Thousands of Russians linked hands around Moscow yesterday in a protest against Prime Minister Vladimir Putin’s expected return to the Kremlin for a third term in elections next weekend. A din of endless honking descended on Moscow’s 16-kilometre...

Thousands of Russians linked hands around Moscow yesterday in a protest against Prime Minister Vladimir Putin’s expected return to the Kremlin for a third term in elections next weekend.

A din of endless honking descended on Moscow’s 16-kilometre Garden Ring Road as drivers expressed support for the human chain of smiling and waving people who gathered in freezing snowy weather.

“We came here because we disagree with what happened in the legislative elections,” said Mikhail, 22, in reference to fraud-tainted December 4 polls that sparked the first mass protests of Mr Putin’s 12-year domination of Russia.

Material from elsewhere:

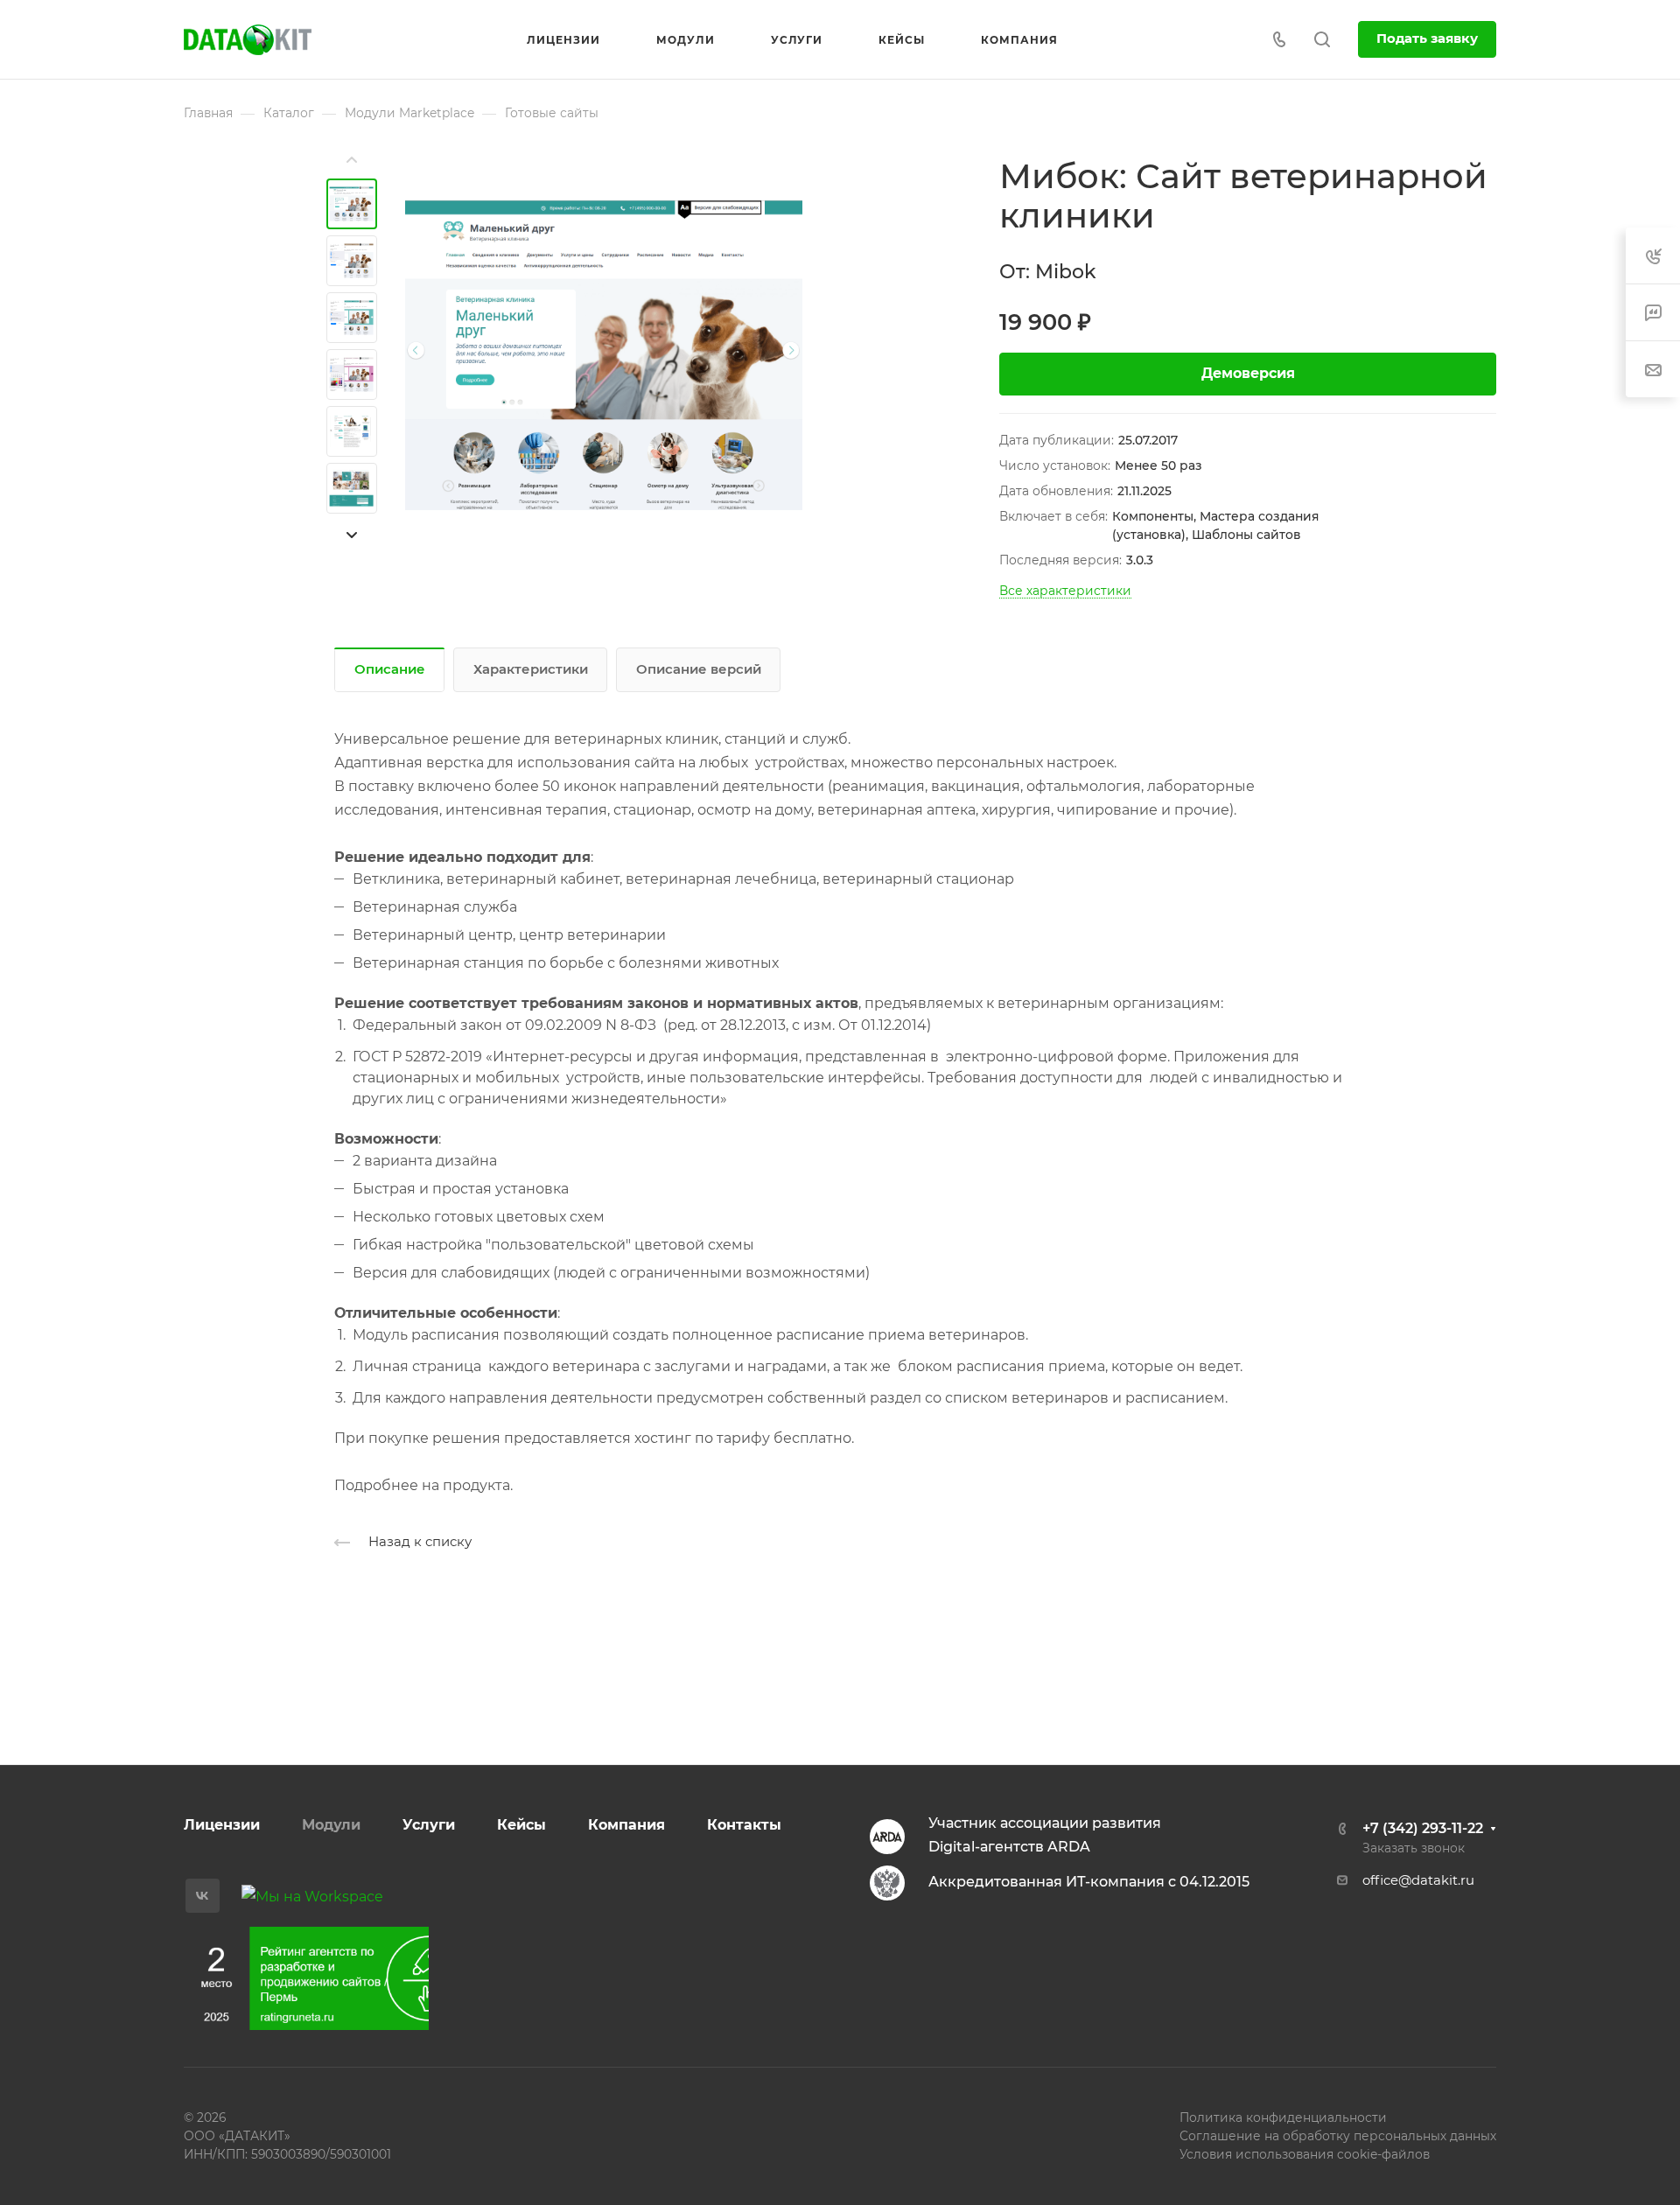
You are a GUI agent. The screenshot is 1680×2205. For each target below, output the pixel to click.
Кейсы (521, 1824)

Police said at least 11,000 people braved the swirling snow at the event but organisers said 30,000 had turned out to deliver a message to Mr Putin one week ahead of the presidential polls on March 4.

“People came here because they hope that this time their votes will be counted,” said another member of the human chain.

Pedestrians of all ages – their coats adorned with the white ribbons that are the symbol of the anti-Putin movement – joined hands and raised their linked arms in celebration. They formed a circular chain aimed at enclosing all of inner Moscow in scenes not witnessed since the days of the Soviet collapse. One unbroken line of people stretched over the landmark Krymsky Bridge spanning the Moscow River.

Footage of yesterday’s event made only a brief appearance on state-controlled TV newscasts which focused mainly on a remote earthquake that injured no one in Siberia and a small pro-Putin action in Moscow.

The protest action echoes a historic human chain that the three tiny Baltic states organised in 1989 to demand their independence from the Soviet Union. More than a million people were estimated to have taken part in a protest that was followed in the next two years by their declarations of independence and the Soviet system’s collapse.